Stored data: Begin

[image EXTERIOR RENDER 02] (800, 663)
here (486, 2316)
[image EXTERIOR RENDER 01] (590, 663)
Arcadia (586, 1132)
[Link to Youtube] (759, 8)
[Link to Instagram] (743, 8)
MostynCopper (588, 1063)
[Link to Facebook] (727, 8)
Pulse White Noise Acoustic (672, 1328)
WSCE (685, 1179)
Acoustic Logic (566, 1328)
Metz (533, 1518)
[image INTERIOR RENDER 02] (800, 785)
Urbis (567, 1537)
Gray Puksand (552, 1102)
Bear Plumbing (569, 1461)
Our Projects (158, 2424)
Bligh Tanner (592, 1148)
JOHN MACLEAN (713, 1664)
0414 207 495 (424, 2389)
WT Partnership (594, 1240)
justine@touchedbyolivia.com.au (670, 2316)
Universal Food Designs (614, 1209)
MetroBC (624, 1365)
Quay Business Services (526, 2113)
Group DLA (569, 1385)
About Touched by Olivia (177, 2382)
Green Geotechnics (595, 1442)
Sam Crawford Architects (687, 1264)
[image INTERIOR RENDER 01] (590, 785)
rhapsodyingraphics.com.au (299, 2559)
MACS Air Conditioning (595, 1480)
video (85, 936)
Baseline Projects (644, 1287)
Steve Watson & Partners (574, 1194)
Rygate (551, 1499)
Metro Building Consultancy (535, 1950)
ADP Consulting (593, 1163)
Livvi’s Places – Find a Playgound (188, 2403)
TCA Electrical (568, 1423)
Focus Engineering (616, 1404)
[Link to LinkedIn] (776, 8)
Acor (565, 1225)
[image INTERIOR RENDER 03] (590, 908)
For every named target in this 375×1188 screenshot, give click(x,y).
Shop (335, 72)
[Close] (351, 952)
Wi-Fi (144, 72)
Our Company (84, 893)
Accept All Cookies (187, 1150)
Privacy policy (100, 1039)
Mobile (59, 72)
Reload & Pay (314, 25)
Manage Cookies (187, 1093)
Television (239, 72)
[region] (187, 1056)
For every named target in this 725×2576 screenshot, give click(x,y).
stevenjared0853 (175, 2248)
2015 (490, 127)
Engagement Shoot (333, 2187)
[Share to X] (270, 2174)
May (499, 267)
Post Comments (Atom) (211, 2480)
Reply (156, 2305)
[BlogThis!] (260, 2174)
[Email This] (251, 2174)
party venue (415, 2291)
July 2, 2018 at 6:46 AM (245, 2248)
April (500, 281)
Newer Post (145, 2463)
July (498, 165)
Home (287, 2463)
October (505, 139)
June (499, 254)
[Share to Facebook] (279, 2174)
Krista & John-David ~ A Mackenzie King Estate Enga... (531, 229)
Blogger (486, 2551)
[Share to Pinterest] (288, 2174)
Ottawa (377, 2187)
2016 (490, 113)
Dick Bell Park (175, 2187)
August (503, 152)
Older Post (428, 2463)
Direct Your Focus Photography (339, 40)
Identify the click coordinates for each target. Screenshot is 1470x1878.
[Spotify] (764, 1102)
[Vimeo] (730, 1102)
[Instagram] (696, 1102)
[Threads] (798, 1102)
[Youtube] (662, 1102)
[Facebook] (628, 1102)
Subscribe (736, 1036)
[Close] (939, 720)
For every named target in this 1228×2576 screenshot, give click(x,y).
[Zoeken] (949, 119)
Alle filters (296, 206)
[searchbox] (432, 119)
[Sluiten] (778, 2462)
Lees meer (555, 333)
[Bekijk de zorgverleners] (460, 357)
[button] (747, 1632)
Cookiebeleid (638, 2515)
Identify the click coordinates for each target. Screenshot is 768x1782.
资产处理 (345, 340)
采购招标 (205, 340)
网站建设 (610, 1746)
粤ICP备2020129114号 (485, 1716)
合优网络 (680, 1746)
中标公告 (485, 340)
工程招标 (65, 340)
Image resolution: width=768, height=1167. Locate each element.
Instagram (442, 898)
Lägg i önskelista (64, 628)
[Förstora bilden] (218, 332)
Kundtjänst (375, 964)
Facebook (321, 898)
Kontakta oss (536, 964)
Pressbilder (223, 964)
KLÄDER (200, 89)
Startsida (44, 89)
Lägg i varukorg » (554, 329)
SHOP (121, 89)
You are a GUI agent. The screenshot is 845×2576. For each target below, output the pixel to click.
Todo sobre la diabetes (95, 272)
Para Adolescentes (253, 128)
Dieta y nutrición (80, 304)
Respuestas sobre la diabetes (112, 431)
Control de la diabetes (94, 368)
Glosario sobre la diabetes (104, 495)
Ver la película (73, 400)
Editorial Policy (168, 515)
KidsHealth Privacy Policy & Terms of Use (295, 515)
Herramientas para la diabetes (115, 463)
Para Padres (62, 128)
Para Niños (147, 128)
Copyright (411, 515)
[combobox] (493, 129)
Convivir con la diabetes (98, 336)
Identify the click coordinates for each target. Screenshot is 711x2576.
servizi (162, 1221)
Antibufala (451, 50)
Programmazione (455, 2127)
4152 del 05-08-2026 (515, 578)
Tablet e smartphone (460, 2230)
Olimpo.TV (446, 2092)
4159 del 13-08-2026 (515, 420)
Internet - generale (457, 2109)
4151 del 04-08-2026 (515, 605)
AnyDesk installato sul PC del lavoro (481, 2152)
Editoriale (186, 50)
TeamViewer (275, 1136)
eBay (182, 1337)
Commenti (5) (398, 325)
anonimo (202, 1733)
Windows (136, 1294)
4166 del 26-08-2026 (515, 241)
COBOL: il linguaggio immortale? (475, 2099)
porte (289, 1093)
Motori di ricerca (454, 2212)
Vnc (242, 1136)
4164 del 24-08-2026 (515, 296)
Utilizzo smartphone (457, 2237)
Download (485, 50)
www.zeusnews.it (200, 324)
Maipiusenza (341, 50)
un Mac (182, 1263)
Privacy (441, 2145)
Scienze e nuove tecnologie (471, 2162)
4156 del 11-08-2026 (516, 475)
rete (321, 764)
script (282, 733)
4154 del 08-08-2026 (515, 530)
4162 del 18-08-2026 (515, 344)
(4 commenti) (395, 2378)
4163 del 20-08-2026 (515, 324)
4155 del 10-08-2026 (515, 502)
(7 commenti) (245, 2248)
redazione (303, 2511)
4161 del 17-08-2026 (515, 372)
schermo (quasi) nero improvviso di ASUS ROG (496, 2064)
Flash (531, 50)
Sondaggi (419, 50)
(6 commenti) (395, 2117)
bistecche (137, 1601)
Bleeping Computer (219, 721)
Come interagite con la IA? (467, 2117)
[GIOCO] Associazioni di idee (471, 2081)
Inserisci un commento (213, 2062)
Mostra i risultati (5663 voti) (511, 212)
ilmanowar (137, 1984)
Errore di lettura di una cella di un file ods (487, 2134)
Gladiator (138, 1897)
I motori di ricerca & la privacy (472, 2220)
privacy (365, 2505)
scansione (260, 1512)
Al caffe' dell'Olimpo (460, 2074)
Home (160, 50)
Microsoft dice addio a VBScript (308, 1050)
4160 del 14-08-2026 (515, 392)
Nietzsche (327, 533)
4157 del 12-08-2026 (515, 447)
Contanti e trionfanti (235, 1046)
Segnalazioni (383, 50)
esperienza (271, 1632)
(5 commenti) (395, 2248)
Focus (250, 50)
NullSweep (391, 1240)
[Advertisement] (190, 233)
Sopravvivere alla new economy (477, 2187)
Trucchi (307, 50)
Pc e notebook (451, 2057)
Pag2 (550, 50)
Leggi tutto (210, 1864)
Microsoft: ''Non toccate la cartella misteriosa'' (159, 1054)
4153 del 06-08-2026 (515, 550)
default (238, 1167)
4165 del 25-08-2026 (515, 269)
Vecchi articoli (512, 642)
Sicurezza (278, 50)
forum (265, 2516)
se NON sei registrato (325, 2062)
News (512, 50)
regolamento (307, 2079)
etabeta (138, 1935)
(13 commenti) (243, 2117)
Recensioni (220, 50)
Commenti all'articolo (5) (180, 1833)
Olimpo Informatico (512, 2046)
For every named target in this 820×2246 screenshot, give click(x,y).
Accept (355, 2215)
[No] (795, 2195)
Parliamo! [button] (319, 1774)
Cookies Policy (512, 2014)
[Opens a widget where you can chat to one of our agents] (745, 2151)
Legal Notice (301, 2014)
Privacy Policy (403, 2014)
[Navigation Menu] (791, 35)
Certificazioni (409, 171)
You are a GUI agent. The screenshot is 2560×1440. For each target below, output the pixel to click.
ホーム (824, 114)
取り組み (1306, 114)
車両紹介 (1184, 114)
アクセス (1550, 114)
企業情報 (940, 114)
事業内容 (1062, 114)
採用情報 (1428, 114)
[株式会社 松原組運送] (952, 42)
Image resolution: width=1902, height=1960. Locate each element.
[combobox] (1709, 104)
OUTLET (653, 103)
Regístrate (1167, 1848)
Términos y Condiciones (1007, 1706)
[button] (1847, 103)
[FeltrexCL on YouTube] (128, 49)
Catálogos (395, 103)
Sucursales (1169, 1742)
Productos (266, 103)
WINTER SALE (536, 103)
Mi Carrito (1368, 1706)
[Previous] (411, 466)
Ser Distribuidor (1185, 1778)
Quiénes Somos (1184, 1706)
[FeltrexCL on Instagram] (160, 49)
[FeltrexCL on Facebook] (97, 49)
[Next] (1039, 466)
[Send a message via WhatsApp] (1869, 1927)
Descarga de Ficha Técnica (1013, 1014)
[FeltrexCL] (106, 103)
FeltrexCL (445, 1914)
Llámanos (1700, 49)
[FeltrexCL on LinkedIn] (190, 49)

Stored data: End

# Task directions:
Output only an exact transcription of the lines above from the one with "Baseline Projects (644, 1287)" up to and including the one with "Manage Cookies (187, 1093)".

# Written solution:
Baseline Projects (644, 1287)
Steve Watson & Partners (574, 1194)
Rygate (551, 1499)
Metro Building Consultancy (535, 1950)
ADP Consulting (593, 1163)
Livvi’s Places – Find a Playgound (188, 2403)
TCA Electrical (568, 1423)
Focus Engineering (616, 1404)
[Link to LinkedIn] (776, 8)
Acor (565, 1225)
[image INTERIOR RENDER 03] (590, 908)
For every named target in this 375×1188 screenshot, give click(x,y).
Shop (335, 72)
[Close] (351, 952)
Wi-Fi (144, 72)
Our Company (84, 893)
Accept All Cookies (187, 1150)
Privacy policy (100, 1039)
Mobile (59, 72)
Reload & Pay (314, 25)
Manage Cookies (187, 1093)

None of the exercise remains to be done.